#### [Article]
-=-=-=-=-

Formatted question description: https://leetcode.ca/all/2301.html

2301. Match Substring After Replacement

Difficulty: Hard.
Related Topics: Array, Hash Table, String, String Matching.
Similar Questions: Design Add and Search Words Data Structure.

Problem

You are given two strings s and sub. You are also given a 2D character array mappings where mappings[i] = [oldi, newi] indicates that you may perform the following operation any number of times:

Replace a character oldi of sub with newi.

Each character in sub cannot be replaced more than once.

Return true** if it is possible to make sub a substring of s by replacing zero or more characters according to **mappings. Otherwise, return false.

A substring is a contiguous non-empty sequence of characters within a string.

Example 1:

Input: s = "fool3e7bar", sub = "leet", mappings = [["e","3"],["t","7"],["t","8"]]
Output: true
Explanation: Replace the first 'e' in sub with '3' and 't' in sub with '7'.
Now sub = "l3e7" is a substring of s, so we return true.

Example 2:

Input: s = "fooleetbar", sub = "f00l", mappings = [["o","0"]]
Output: false
Explanation: The string "f00l" is not a substring of s and no replacements can be made.
Note that we cannot replace '0' with 'o'.

Example 3:

Input: s = "Fool33tbaR", sub = "leetd", mappings = [["e","3"],["t","7"],["t","8"],["d","b"],["p","b"]]
Output: true
Explanation: Replace the first and second 'e' in sub with '3' and 'd' in sub with 'b'.
Now sub = "l33tb" is a substring of s, so we return true.

Constraints:

1 <= sub.length <= s.length <= 5000
0 <= mappings.length <= 1000
mappings[i].length == 2
oldi != newi
s and sub consist of uppercase and lowercase English letters and digits.
oldi and newi are either uppercase or lowercase English letters or digits.

-=-=-=-=-

#### [Supplied entries]
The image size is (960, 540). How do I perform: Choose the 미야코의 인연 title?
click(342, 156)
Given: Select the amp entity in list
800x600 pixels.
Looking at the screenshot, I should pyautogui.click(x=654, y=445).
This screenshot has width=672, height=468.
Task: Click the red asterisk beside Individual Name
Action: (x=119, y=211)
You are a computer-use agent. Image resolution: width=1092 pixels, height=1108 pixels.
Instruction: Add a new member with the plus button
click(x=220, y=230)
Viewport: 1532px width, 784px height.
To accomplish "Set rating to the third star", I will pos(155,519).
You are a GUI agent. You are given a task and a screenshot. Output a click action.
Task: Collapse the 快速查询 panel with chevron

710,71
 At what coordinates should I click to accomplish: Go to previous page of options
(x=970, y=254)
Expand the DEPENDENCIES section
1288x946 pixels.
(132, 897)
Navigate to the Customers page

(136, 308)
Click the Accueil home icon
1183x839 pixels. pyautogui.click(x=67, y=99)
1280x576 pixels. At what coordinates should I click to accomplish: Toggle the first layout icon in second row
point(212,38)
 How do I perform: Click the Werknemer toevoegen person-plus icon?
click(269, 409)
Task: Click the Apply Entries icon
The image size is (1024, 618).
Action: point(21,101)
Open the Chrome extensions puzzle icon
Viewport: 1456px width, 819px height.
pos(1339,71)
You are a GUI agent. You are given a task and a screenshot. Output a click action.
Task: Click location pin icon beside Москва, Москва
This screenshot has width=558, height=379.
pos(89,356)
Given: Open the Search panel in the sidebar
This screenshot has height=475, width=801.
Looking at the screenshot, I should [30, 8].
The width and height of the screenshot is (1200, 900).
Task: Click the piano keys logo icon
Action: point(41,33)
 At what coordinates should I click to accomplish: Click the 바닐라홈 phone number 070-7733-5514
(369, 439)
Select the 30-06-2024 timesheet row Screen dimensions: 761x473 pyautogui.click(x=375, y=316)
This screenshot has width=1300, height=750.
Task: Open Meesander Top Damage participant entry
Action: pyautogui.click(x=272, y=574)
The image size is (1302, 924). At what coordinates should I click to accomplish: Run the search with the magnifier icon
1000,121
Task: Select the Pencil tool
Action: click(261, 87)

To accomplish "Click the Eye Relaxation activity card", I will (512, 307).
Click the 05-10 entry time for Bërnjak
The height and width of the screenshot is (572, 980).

-=-=-=-=-

#### [Challenges]
a - Please list every related topic that the problem description names.
b - Continue the problem description for problem 2301, Match Substring After Replacement, starting after its last constraint line.

#### [Responses in order]
a - Array, Hash Table, String, String Matching

b -
Solution

class Solution {
    private char[] c1;
    private char[] c2;
    private Set<Character>[] al;

    public boolean matchReplacement(String s, String sub, char[][] mappings) {
        c1 = s.toCharArray();
        c2 = sub.toCharArray();
        al = new Set[75];
        for (int i = 0; i < 75; i++) {
            Set<Character> temp = new HashSet<>();
            al[i] = temp;
        }
        for (char[] mapping : mappings) {
            al[mapping[0] - '0'].add(mapping[1]);
        }
        return ans(c1.length, c2.length) == 1;
    }

    private int ans(int m, int n) {
        if (m == 0) {
            return 0;
        }
        if (ans(m - 1, n) == 1) {
            return 1;
        }
        if (m >= n && (c1[m - 1] == c2[n - 1] || al[c2[n - 1] - '0'].contains(c1[m - 1]))) {
            while (n >= 1 && (c1[m - 1] == c2[n - 1] || al[c2[n - 1] - '0'].contains(c1[m - 1]))) {
                n--;
                m--;
            }
            if (n == 0) {
                return 1;
            }
        }
        return 0;
    }
}

############

class Solution {
    public boolean matchReplacement(String s, String sub, char[][] mappings) {
        Map<Character, Set<Character>> d = new HashMap<>();
        for (var e : mappings) {
            d.computeIfAbsent(e[0], k -> new HashSet<>()).add(e[1]);
        }
        int m = s.length(), n = sub.length();
        for (int i = 0; i < m - n + 1; ++i) {
            boolean ok = true;
            for (int j = 0; j < n && ok; ++j) {
                char a = s.charAt(i + j), b = sub.charAt(j);
                if (a != b && !d.getOrDefault(b, Collections.emptySet()).contains(a)) {
                    ok = false;
                }
            }
            if (ok) {
                return true;
            }
        }
        return false;
    }
}

class Solution:
    def matchReplacement(self, s: str, sub: str, mappings: List[List[str]]) -> bool:
        d = defaultdict(set)
        for a, b in mappings:
            d[a].add(b)
        for i in range(len(s) - len(sub) + 1):
            if all(a == b or a in d[b] for a, b in zip(s[i : i + len(sub)], sub)):
                return True
        return False

############

# 2301. Match Substring After Replacement
# https://leetcode.com/problems/match-substring-after-replacement

class Solution:
    def matchReplacement(self, s: str, sub: str, mappings: List[List[str]]) -> bool:
        mp = defaultdict(set)
        n, m = len(s), len(sub)

        for a, b in mappings:
            mp[b].add(a)

        def go(index, curr):
            if curr == m:
                return True
            
            if index == n:
                return False
            
            if sub[curr] == s[index] or sub[curr] in mp[s[index]]:
                return go(index + 1, curr + 1)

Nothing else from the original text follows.